Bugün olsa, dünyanın ve dünyayla birlikte Türkiye'nin tarihini utanmaksızın neredeyse ‘‘küreselleşme’’den başlatacak olanlara belki daha da uzun gelirdi. Çünkü, tarih unutkanlığının ve ideolojisizlik ideolojisinin kol gezdiği bir ülkede, artık eski başlangıçlardan söz etmek çok kişiye anlamsız gözüküyor.

Anlamsız gözüktüğü için de, Türkiye bir miyopluktan öbürüne sürüklenmekte.

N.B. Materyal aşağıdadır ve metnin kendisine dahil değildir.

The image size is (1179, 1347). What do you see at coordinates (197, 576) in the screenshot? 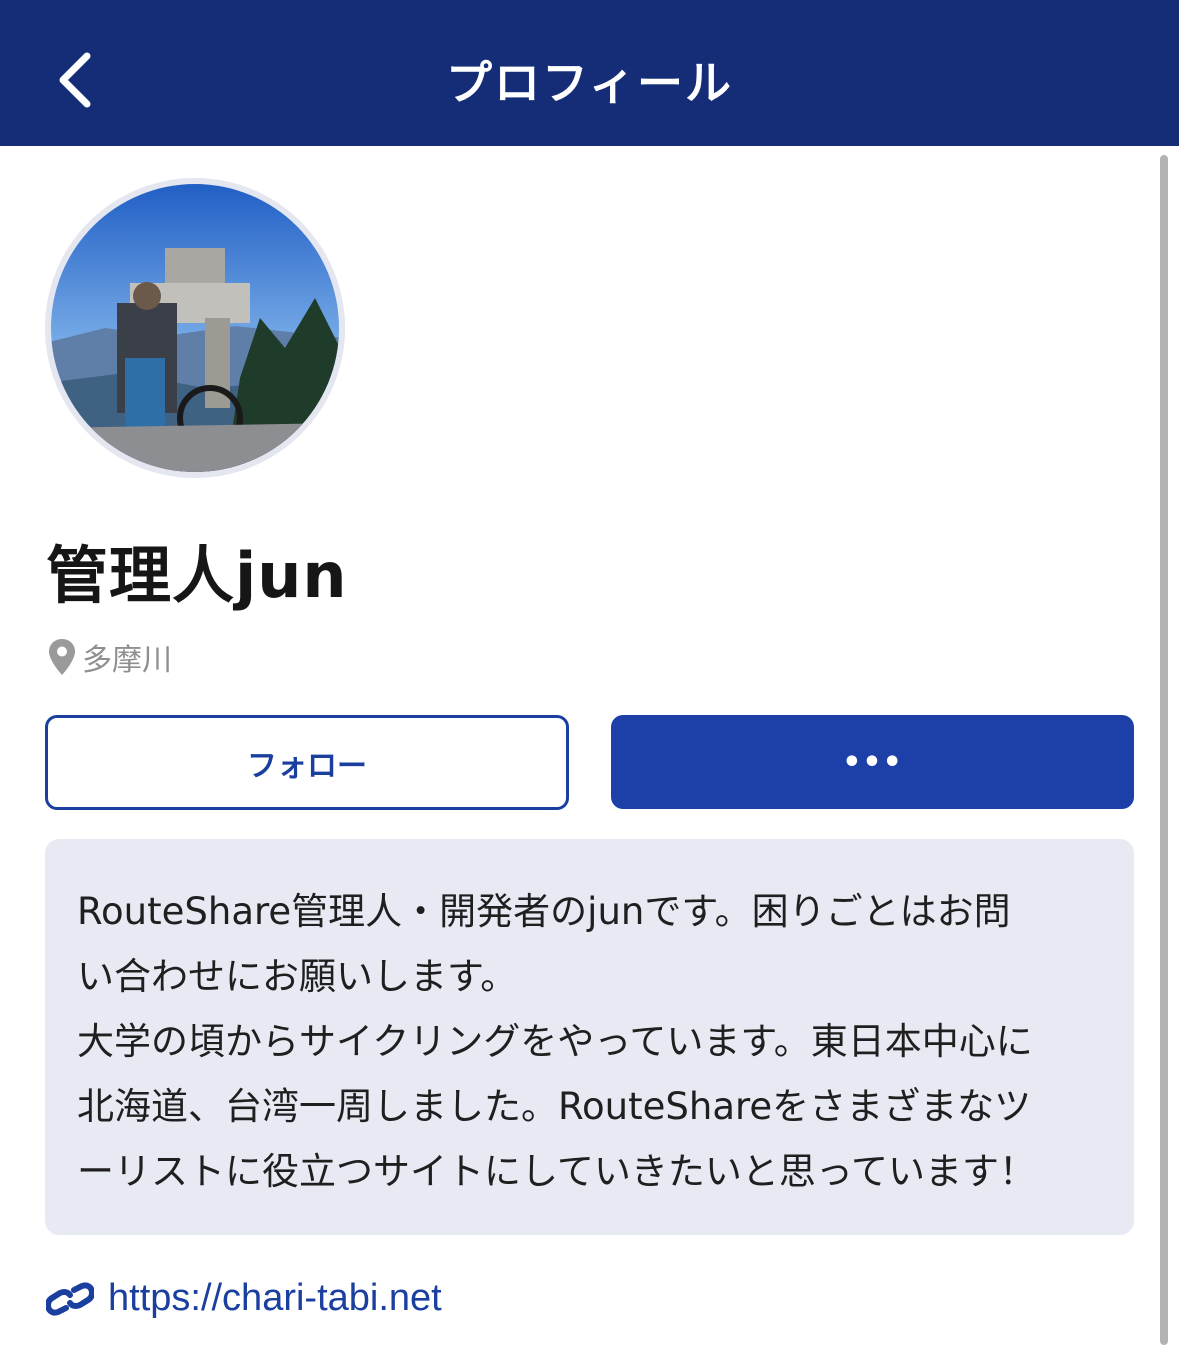
I see `profile-name: 管理人jun` at bounding box center [197, 576].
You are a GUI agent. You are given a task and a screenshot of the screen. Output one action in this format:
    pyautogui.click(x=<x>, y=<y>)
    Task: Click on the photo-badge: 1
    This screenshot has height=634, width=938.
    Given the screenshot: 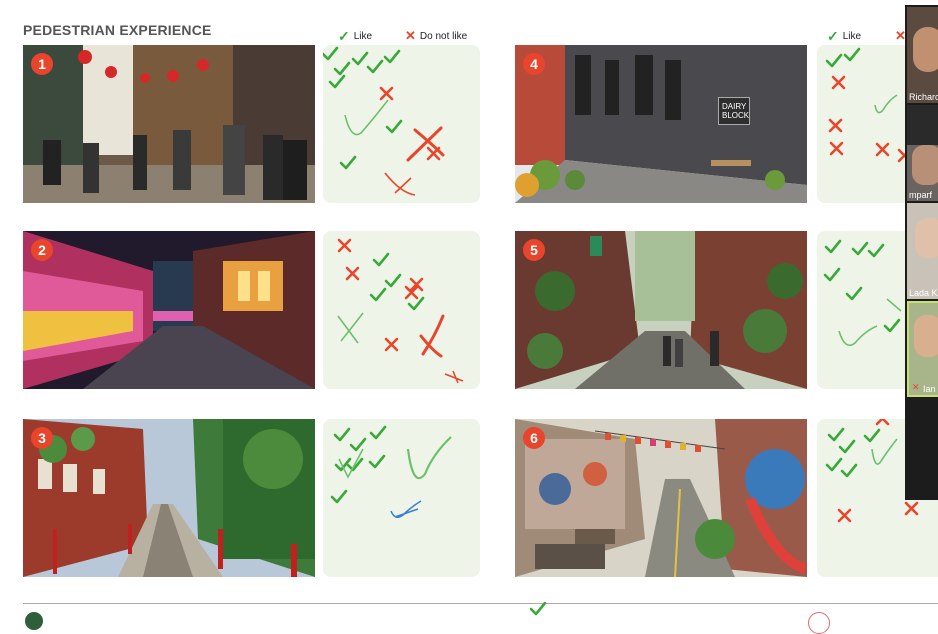 What is the action you would take?
    pyautogui.click(x=42, y=64)
    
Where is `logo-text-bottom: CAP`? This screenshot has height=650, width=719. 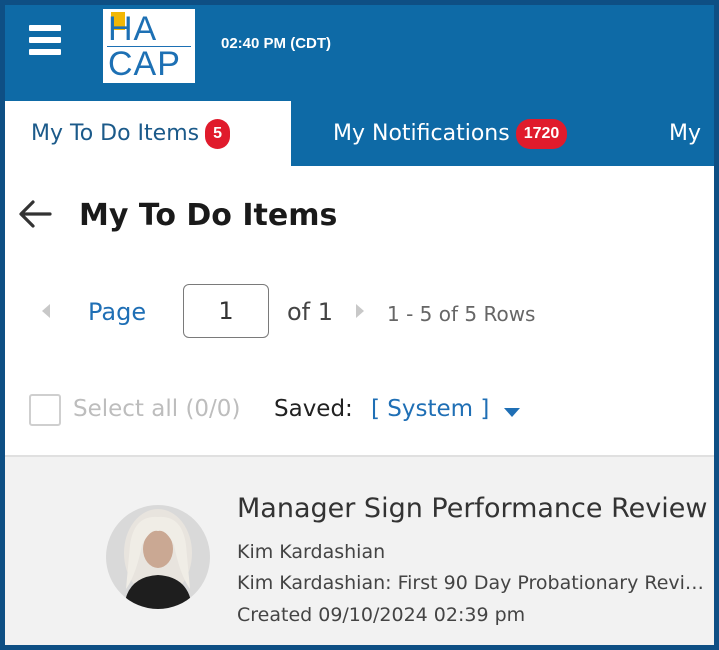 logo-text-bottom: CAP is located at coordinates (144, 64).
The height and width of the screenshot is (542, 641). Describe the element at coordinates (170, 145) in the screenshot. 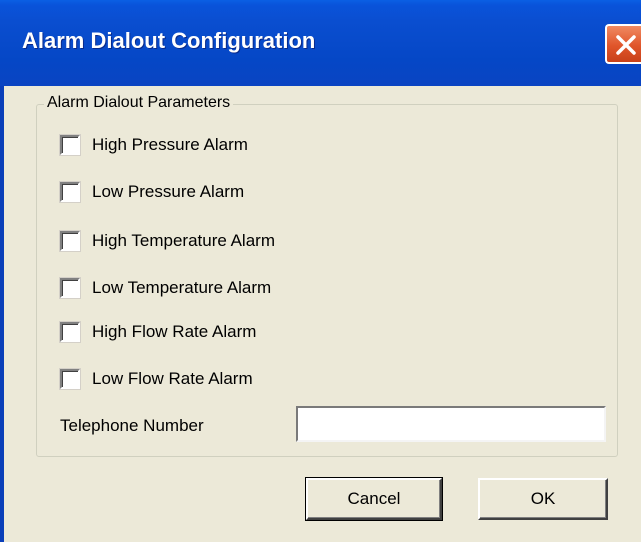

I see `checkbox-label: High Pressure Alarm` at that location.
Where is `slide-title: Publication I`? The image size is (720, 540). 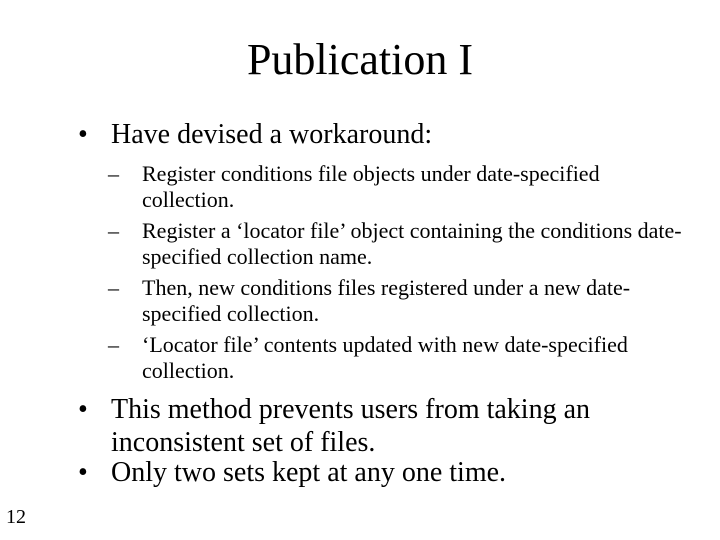 slide-title: Publication I is located at coordinates (360, 60).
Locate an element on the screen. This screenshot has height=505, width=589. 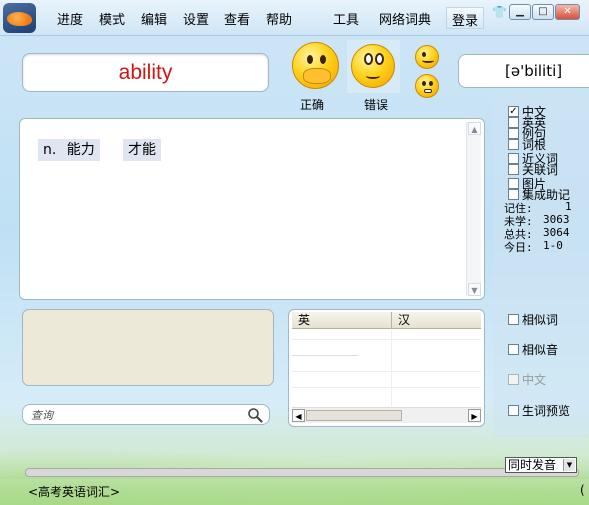
current-word: ability is located at coordinates (146, 72).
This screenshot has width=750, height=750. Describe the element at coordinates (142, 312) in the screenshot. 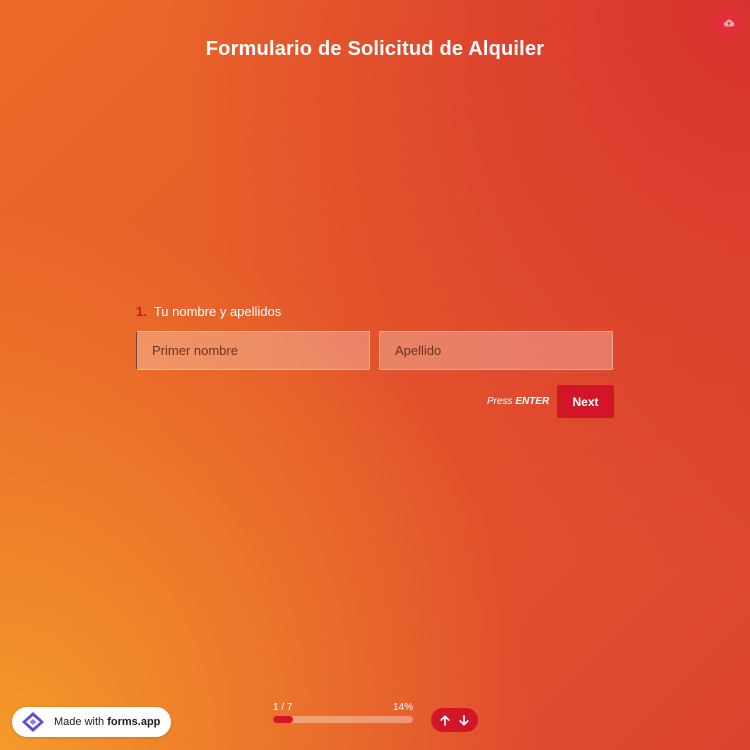

I see `question-number: 1.` at that location.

Oysa, ‘‘halife-sultan’’dan başlayıp bugüne kadar uzanan bir çizgiyi doğru çizebilmek öyle bakış açıları kazandırır ki insana, o açılardan bakarak bugünkü sorunlara ve tartışmalara doğru teşhis koymak müthiş kolaylaşır: Dinci akımlar üç çeyrek yüzyıllık bir cumhuriyette bile niçin canlı kalmış, daha doğrusu niçin yeniden canlanmıştır? Kimilerinin dertlere derman diye önerdikleri başkanlık sistemi özleminin kaynağı nerededir? Cumhuriyetçi devrimin neresi eksik kalmıştır da Türkiye tökezliyor?

Bütün bunlar, Söğüt Kasabası'nda başlayıp Memluk sultanlarından geçerek Yıldız'da son bulan bir Osmanlı çizgisini iyi bilmekle ve 19 Mayıs Samsun'undan bugünün Ankara'sına gelen bir devrim çizgisinin bitmemiş kavgasını derinliğine düşünmekle yanıtlanabilecek sorular.

‘‘Soğuk Savaş sona erdi; evrensel çizgi belli oldu’’ diye işe başlayıp insanlığın daha önceki macerasına gözlerinizi kapadınız mı, varacağınız yer, bugün Türkiye'yi yöneten felsefenin kör perişanlığından başkası olamaz.

Profesör Savcı hocaydı; idarecilik, maliyecilik, diplomatlık yapmadı.

Ama, Ankara Siyasal Bilgiler Fakültesi'nden yetişen bütün bürokratlarla hoca-öğrenci ilişkisi içinde oluşturulup paylaşılan ve başkalarınca ‘‘Mülkiye ruhu’’ diye dudak bükülen bir düşünce tarzı, bir yönetim anlayışı var ki, onun aslında ne demek olduğunu Savcı'nın kişiliğinde anlatmak kolaydır.

Devleti bir tarih çizgisine dayandırmak ve onunla toplumun değişimi arasında bağlantı kurmak elbette insanlarda bir ‘‘devlet duygusu’’, bir ‘‘devlete sahip çıkma bilinci’’ yaratacaktır. Bu, genellikle sanılanın aksine, devlet zorbalığından ve keyfiliğinden yana olmak değildir.

Ama buna karşılık, öyle bir zorbalıktan ve keyfilikten yana olmayışın tek seçeneği, yine çoğunlukla yapıldığı gibi toplum ve vatan sevgisinden yoksun bir bireyciliğe sıçrayış da olamaz. Bireyin insanlığını gözetmekle onun devletini kollamanın akıllara ve duygulara ters gelmeyen yolları ve çözümleri olmalı. Mülkiyelilik belki, bu yolların aranması ve bu çözümlerin savunulması olarak da tanımlanabilir.

Kimse, bugün gömdüğümüz Savcı kadar ‘‘insan hakları’’ndan yana olmasın. Ama, bu nitelik onun ‘‘doğru dürüst devlet’’ten yana olmasını engellemiş midir?

Devlet, ‘‘doğru dürüst devlet olmadığı’’ zamanlarda ona haksızlık etmiş olsa bile.